DATA EXTRACT:
--------

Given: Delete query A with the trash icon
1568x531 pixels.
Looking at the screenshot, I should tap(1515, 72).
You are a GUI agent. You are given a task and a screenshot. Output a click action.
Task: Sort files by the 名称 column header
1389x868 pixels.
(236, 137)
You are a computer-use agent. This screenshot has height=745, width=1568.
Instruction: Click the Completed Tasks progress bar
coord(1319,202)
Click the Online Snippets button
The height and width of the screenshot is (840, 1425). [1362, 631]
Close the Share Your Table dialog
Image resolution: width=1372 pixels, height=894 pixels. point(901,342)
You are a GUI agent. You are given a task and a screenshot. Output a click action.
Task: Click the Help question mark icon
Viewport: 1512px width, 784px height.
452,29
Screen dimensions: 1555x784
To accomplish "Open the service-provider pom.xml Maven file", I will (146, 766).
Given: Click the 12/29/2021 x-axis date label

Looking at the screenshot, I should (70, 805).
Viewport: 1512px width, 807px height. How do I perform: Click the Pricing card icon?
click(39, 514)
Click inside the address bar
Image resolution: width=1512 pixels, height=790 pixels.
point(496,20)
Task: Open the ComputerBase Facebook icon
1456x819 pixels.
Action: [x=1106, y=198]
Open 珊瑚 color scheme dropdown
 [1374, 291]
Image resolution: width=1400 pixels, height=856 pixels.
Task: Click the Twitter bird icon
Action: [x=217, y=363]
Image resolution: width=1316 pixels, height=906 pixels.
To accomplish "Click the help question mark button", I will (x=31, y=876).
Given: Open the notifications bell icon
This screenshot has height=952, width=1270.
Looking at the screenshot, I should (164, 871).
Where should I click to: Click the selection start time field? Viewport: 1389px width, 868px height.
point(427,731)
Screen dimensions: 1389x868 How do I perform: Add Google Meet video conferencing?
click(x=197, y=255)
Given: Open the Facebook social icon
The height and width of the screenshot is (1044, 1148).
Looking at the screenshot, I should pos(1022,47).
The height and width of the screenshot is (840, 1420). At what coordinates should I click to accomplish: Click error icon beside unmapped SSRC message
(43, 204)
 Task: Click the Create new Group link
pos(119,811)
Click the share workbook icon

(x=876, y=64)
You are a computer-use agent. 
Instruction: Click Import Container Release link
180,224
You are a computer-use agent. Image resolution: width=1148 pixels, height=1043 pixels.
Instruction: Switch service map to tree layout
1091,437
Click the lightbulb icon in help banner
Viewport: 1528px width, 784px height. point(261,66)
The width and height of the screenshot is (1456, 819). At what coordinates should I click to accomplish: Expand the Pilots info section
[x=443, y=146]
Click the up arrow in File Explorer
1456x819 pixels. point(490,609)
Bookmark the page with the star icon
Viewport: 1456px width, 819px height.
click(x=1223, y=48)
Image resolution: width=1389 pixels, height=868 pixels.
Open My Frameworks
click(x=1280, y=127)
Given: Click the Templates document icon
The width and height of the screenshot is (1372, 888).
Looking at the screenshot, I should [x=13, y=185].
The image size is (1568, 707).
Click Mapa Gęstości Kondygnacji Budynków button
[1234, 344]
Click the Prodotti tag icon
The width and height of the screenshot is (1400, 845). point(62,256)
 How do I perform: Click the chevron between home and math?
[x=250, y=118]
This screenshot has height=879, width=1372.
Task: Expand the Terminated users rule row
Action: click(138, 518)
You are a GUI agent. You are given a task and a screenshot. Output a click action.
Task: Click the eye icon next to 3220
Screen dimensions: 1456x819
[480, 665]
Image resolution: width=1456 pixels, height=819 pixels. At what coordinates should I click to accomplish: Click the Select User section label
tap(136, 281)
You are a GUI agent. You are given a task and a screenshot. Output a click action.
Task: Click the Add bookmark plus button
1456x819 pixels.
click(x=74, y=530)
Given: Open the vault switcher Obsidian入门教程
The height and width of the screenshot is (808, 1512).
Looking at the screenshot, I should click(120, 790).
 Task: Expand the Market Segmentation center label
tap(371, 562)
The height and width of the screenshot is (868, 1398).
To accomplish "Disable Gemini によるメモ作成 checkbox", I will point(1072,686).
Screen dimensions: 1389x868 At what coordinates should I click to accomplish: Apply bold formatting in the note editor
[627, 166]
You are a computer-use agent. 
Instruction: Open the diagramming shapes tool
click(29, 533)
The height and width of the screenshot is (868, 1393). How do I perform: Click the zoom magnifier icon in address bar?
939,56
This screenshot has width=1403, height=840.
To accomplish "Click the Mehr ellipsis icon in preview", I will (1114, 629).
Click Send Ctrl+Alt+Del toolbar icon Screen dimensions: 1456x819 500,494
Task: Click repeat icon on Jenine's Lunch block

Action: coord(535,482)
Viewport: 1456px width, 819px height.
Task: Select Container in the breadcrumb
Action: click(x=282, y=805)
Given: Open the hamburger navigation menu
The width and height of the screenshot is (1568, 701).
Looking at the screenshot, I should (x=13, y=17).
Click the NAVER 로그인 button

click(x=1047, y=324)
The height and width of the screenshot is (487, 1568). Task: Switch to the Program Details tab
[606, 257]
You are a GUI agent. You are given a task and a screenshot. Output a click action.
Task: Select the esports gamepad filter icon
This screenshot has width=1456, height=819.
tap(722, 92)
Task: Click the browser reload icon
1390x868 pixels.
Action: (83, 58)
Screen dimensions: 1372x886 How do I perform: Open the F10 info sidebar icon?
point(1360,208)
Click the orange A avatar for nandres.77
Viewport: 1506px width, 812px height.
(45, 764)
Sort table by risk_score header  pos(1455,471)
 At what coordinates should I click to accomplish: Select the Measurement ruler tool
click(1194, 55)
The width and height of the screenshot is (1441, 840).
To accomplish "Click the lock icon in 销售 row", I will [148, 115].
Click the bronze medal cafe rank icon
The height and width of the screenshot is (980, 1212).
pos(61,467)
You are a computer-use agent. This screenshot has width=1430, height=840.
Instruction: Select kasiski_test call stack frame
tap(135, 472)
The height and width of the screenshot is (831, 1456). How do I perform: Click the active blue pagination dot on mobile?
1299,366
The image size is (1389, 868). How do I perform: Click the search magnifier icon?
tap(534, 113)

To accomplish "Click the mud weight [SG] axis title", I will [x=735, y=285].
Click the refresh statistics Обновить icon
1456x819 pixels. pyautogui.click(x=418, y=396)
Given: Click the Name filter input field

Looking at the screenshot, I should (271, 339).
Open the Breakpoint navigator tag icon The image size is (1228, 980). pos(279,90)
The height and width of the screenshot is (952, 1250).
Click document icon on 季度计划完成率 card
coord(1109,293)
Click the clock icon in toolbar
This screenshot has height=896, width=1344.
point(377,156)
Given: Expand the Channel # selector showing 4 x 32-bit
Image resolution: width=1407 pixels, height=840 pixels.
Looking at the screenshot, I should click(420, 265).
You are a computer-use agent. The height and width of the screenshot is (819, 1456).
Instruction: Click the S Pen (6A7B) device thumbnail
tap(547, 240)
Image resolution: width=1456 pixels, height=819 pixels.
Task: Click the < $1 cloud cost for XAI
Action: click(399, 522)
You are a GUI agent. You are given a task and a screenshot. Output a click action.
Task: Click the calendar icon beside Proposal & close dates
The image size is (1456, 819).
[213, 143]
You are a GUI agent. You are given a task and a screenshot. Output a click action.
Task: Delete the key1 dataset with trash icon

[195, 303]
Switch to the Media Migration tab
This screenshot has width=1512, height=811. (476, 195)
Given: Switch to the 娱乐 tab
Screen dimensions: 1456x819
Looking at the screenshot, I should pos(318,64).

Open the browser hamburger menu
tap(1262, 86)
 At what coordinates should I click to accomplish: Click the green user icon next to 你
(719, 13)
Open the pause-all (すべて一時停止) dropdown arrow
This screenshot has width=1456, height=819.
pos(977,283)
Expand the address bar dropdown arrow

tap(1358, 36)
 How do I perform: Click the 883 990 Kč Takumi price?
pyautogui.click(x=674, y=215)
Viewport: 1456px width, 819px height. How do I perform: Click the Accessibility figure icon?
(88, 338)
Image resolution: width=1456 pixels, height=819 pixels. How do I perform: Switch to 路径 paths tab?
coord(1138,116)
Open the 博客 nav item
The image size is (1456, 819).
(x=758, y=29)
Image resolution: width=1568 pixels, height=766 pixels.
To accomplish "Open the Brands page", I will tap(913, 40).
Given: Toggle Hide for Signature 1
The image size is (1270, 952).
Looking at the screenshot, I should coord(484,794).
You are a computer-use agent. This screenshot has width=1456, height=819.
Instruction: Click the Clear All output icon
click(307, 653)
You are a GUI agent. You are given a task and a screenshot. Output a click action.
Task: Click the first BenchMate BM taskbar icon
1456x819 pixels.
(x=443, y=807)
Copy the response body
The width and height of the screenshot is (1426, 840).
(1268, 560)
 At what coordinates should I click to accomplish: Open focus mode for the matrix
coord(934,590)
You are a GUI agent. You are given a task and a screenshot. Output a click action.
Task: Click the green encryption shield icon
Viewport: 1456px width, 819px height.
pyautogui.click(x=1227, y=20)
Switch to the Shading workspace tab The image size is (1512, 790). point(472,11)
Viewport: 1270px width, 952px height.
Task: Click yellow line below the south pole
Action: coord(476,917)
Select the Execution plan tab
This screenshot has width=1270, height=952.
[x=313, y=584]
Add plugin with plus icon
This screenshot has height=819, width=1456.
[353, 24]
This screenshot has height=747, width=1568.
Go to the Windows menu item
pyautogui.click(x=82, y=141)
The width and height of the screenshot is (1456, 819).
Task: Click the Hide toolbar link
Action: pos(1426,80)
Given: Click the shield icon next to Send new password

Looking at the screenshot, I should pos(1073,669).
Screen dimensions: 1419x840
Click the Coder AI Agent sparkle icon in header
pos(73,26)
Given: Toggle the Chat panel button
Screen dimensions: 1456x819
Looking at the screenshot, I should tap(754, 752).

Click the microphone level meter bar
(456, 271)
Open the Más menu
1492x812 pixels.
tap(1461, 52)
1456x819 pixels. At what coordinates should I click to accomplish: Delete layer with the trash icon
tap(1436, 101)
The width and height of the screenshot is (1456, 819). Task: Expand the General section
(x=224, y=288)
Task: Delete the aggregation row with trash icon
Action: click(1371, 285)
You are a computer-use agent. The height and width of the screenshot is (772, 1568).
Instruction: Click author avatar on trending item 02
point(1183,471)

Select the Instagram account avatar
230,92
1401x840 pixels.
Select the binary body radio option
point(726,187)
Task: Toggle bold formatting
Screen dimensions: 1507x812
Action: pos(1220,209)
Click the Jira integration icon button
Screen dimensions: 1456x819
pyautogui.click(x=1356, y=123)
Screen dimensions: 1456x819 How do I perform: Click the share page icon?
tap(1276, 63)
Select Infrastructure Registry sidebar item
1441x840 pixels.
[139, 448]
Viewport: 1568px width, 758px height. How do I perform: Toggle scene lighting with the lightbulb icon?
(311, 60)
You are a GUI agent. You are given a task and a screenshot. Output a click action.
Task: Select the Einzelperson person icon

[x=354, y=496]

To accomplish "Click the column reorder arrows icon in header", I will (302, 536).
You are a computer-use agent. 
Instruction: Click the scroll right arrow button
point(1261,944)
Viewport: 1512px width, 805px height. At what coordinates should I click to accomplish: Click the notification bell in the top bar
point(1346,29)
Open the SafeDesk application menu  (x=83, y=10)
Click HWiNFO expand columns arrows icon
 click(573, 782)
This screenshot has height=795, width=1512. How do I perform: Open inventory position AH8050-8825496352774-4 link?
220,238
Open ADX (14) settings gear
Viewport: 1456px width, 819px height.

--------

WHAT TO DO: The output should be exactly the lines above from the line containing "Instruction: Switch service" to the line containing "The image size is (1568, 707).", inclusive, with no other lines.

EXPECTED ANSWER:
Instruction: Switch service map to tree layout
1091,437
Click the lightbulb icon in help banner
Viewport: 1528px width, 784px height. point(261,66)
The width and height of the screenshot is (1456, 819). At what coordinates should I click to accomplish: Expand the Pilots info section
[x=443, y=146]
Click the up arrow in File Explorer
1456x819 pixels. point(490,609)
Bookmark the page with the star icon
Viewport: 1456px width, 819px height.
click(x=1223, y=48)
Image resolution: width=1389 pixels, height=868 pixels.
Open My Frameworks
click(x=1280, y=127)
Given: Click the Templates document icon
The width and height of the screenshot is (1372, 888).
Looking at the screenshot, I should [x=13, y=185].
The image size is (1568, 707).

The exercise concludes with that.